-- start of Selection --

West Monroe partnered with the client, a top-10 national credit union with more than 800,000 members, to reduce costs by $17.5 million over the life of contracts. 

Making the right vendor choices, with member experience top of mind

With its credit and debit (including ATM driving) processing vendor contracts expiring soon, this credit union initiated steps to establish new contracts. While the institution was satisfied with its current debit provider, it wanted to improve and enhance credit processing services in line with growth since signing the previous contract—for example, adding premium credit offerings and increasing responsiveness to members.

The credit union wanted to consider all possible options, including renewing contracts with current providers, switching intermediary vendors, and working directly with a processor. In addition, it wanted to assess the benefits of maintaining separate contracts versus the potential synergies of establishing a combined credit and debit relationship.

-- end of Selection --

### [Request]
In the credit union case study, by how much did the partnership reduce the client's costs over the life of its contracts?

-- start of Dataset section --

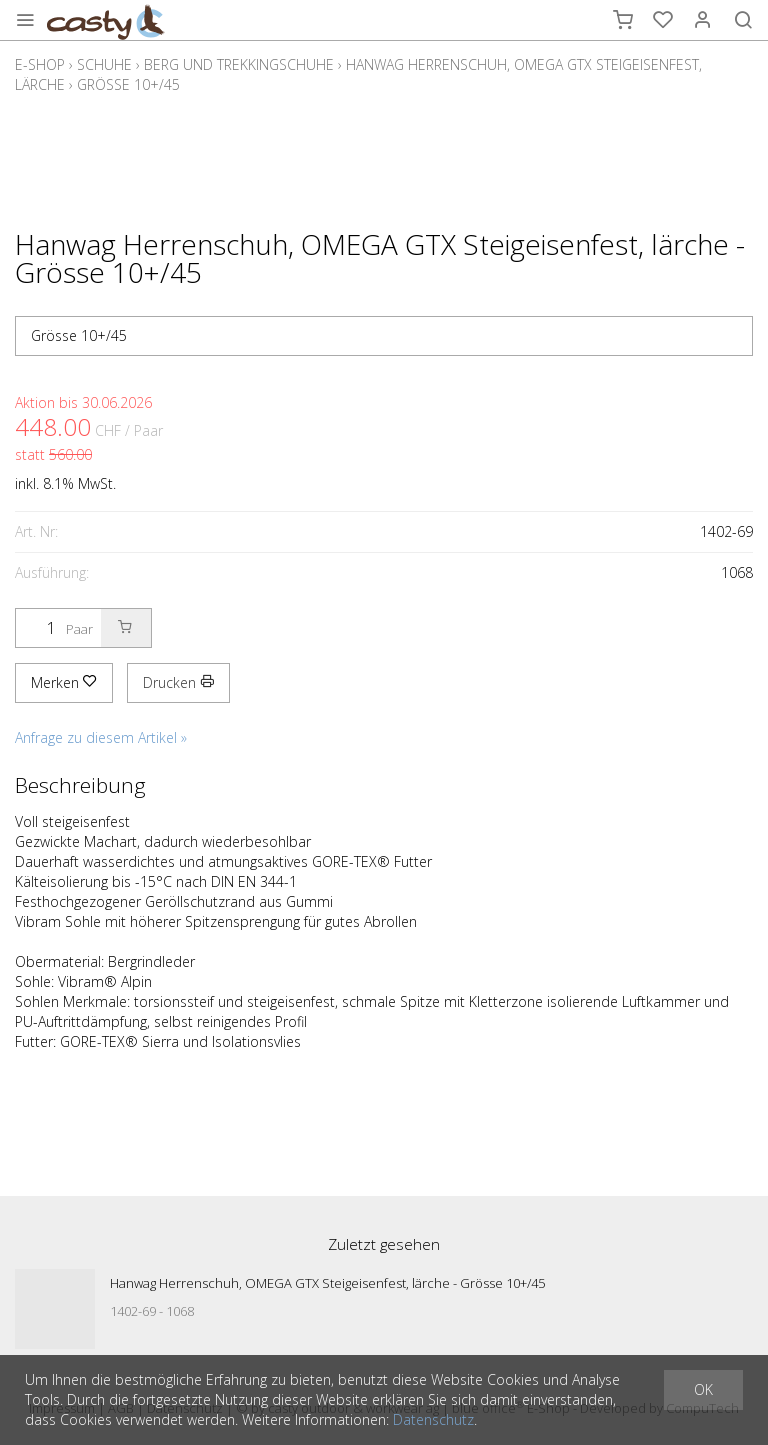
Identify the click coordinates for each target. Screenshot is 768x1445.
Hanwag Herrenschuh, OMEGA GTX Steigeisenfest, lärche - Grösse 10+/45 (327, 1283)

-- end of Dataset section --

### [Task solution]
$17.5 million